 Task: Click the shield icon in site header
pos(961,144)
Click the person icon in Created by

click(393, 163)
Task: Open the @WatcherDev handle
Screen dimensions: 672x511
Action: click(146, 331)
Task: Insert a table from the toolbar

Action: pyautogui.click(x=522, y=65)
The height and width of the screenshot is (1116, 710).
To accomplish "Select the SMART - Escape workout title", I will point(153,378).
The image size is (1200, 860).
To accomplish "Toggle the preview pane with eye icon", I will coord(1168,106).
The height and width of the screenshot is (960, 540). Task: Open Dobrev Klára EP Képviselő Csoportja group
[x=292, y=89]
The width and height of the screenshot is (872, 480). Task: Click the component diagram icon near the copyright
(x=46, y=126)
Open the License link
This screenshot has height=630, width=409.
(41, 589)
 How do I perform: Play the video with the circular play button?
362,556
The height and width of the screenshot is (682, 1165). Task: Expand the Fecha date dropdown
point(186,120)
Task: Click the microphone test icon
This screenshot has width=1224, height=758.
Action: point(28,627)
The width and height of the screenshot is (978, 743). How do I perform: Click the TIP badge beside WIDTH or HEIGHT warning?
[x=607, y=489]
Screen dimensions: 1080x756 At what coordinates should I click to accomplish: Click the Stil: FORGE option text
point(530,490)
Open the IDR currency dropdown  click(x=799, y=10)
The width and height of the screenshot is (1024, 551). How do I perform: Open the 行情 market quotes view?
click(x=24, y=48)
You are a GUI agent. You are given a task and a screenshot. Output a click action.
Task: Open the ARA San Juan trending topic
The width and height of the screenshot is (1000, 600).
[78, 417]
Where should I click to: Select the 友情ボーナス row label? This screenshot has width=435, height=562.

- - - - - - -

* **TRY IT**
Return the whole listing exactly.

* **WRITTEN REPLY**
 Task: Click the shield icon in site header
pos(961,144)
Click the person icon in Created by

click(393, 163)
Task: Open the @WatcherDev handle
Screen dimensions: 672x511
Action: click(146, 331)
Task: Insert a table from the toolbar

Action: pyautogui.click(x=522, y=65)
The height and width of the screenshot is (1116, 710).
To accomplish "Select the SMART - Escape workout title", I will point(153,378).
The image size is (1200, 860).
To accomplish "Toggle the preview pane with eye icon", I will coord(1168,106).
The height and width of the screenshot is (960, 540). Task: Open Dobrev Klára EP Képviselő Csoportja group
[x=292, y=89]
The width and height of the screenshot is (872, 480). Task: Click the component diagram icon near the copyright
(x=46, y=126)
Open the License link
This screenshot has height=630, width=409.
(41, 589)
 How do I perform: Play the video with the circular play button?
362,556
The height and width of the screenshot is (682, 1165). Task: Expand the Fecha date dropdown
point(186,120)
Task: Click the microphone test icon
This screenshot has width=1224, height=758.
Action: point(28,627)
The width and height of the screenshot is (978, 743). How do I perform: Click the TIP badge beside WIDTH or HEIGHT warning?
[x=607, y=489]
Screen dimensions: 1080x756 At what coordinates should I click to accomplish: Click the Stil: FORGE option text
point(530,490)
Open the IDR currency dropdown  click(x=799, y=10)
The width and height of the screenshot is (1024, 551). How do I perform: Open the 行情 market quotes view?
click(x=24, y=48)
You are a GUI agent. You are given a task and a screenshot. Output a click action.
Task: Open the ARA San Juan trending topic
The width and height of the screenshot is (1000, 600).
[78, 417]
Where should I click to: Select the 友情ボーナス row label? This screenshot has width=435, height=562.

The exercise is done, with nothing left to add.